MSC are a promising tool for cellular therapy and they are used as therapeutic cell products for different clinical applications, predominantly required to address degenerative conditions, organ failure and tissue damage. However, many parameters including heterogeneity of the initial population, donor sources, donor age, and different protocols for cell expansion make difficult the precise molecular definition of primary MSCs. Currently there are no robust approaches for verifying the status of the cells during long-term in vitro culture [1619]. In this context, the need of rigorous standards for characterizing human MSCs is very crucial and several studies are currently ongoing to reach this goal. Recently, new technologies including the analysis of gene expression or proteomic profiling have been suggested as methods to better define MSC preparations [2022]. In this article we describe the use of SELDI-ToF technology to evaluate the proteomic profile of AD-MSC and examine how this profile changes during growth. SELDI-ToF-MS can detect multiple protein changes simultaneously with high sensitivity and specificity. The high-throughput nature and feasibility in SELDI-TOF-MS experimental procedures made this technology useful for biomarker discovery [23, 24], for the characterization of different cell populations (T-cell and fibroblast) [25, 26] and with a great potential for clinical perspectives. Other proteomic approaches, such as two-dimensional gel electrophoresis, are more time consuming and less suitable for processing a large number of samples at the same time [12, 14]. AD-MSC profiles at different passages were compared using a technique described as differential protein expression mapping, whereby relative expression levels of proteins at specific molecular weights were compared using a variety of statistical techniques and bioinformatic software systems [27]. Our analyses investigated the variation in the proteome profile of AD-MSC during passages.

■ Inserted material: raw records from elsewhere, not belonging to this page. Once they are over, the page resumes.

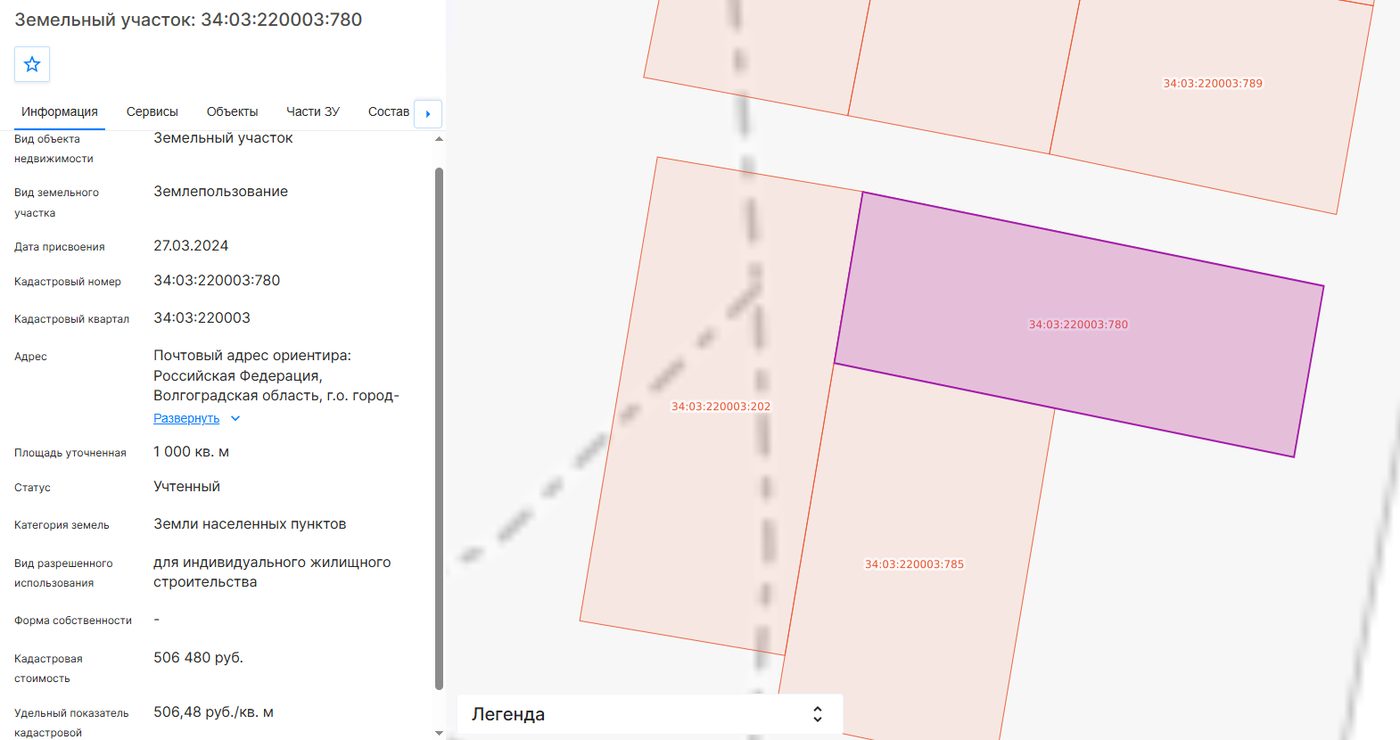Select parcel 34:03:220003:789 on the map
The height and width of the screenshot is (740, 1400).
[x=1213, y=84]
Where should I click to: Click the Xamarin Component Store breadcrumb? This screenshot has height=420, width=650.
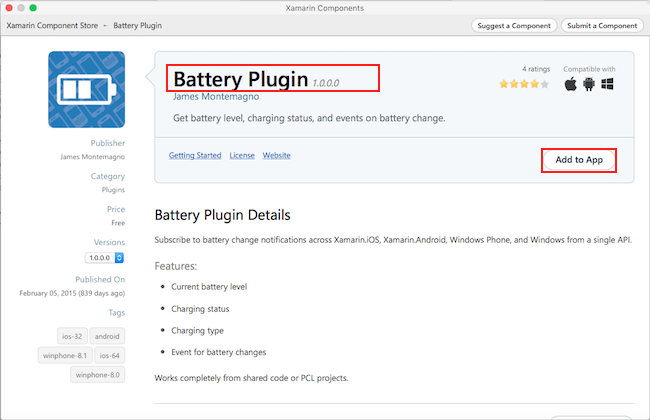(52, 24)
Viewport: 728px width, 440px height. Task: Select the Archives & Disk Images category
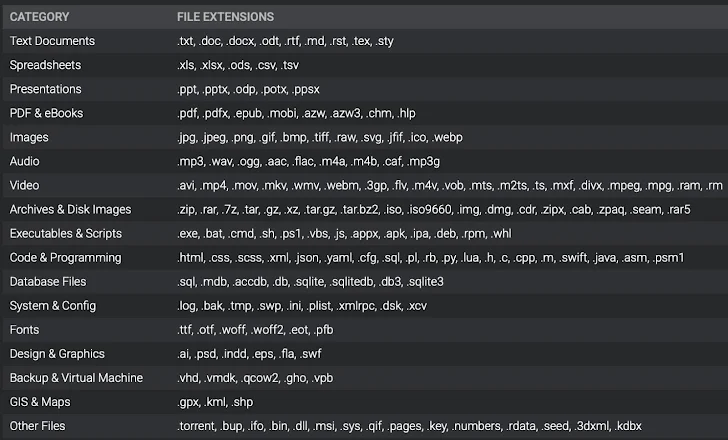[x=70, y=209]
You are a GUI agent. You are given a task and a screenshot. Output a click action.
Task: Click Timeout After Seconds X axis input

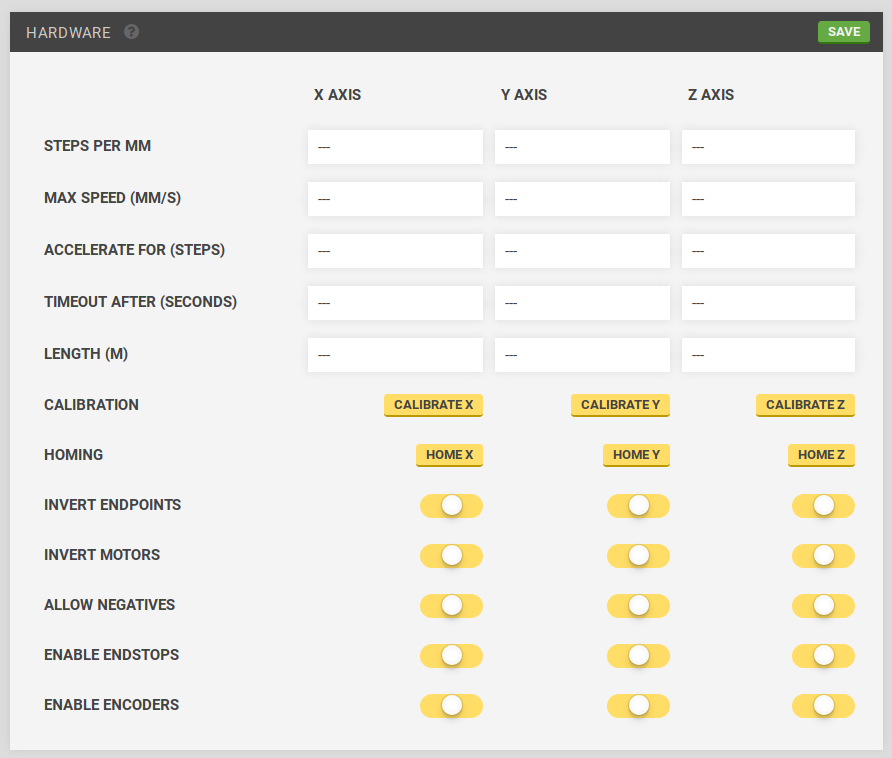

In our experimental setting, the donor-related variability was minimized by including only healthy subjects with a close range of age. In addition, the isolation and GMP culture procedures were very well standardized and reproducible in order to reduce as much as possible any operation/operator variability. This notwithstanding, the AD-MSC immunophenotypic profile was extremely homogenous during the passages and between the donors, while the proteome profile was very dissimilar. In fact, the hierarchical clustering analyses of protein profile demonstrated considerable inter-individual differences that were consistent with previous data obtained by using other approaches as microarray assays [28]. By fractionating the AD-MSC in the two compartments, cytoplasmic and nuclear, we increased the number of signals detected with a panel of protein peaks differentially expressed in three donors in different passages of expansion. We observed a different trend in the two compartments between donors across different passages. The correlation between protein profiles from different donors was maintained in each passage of expansion in the cytoplasmic fraction. On the contrary, the nuclear fraction showed a poor correlation in one out of the three donors (Donor 3) at P0, while from P1 all the donors had a good correlation with a marked significant increase in protein profiling homogeneity from P5 (Figure 3).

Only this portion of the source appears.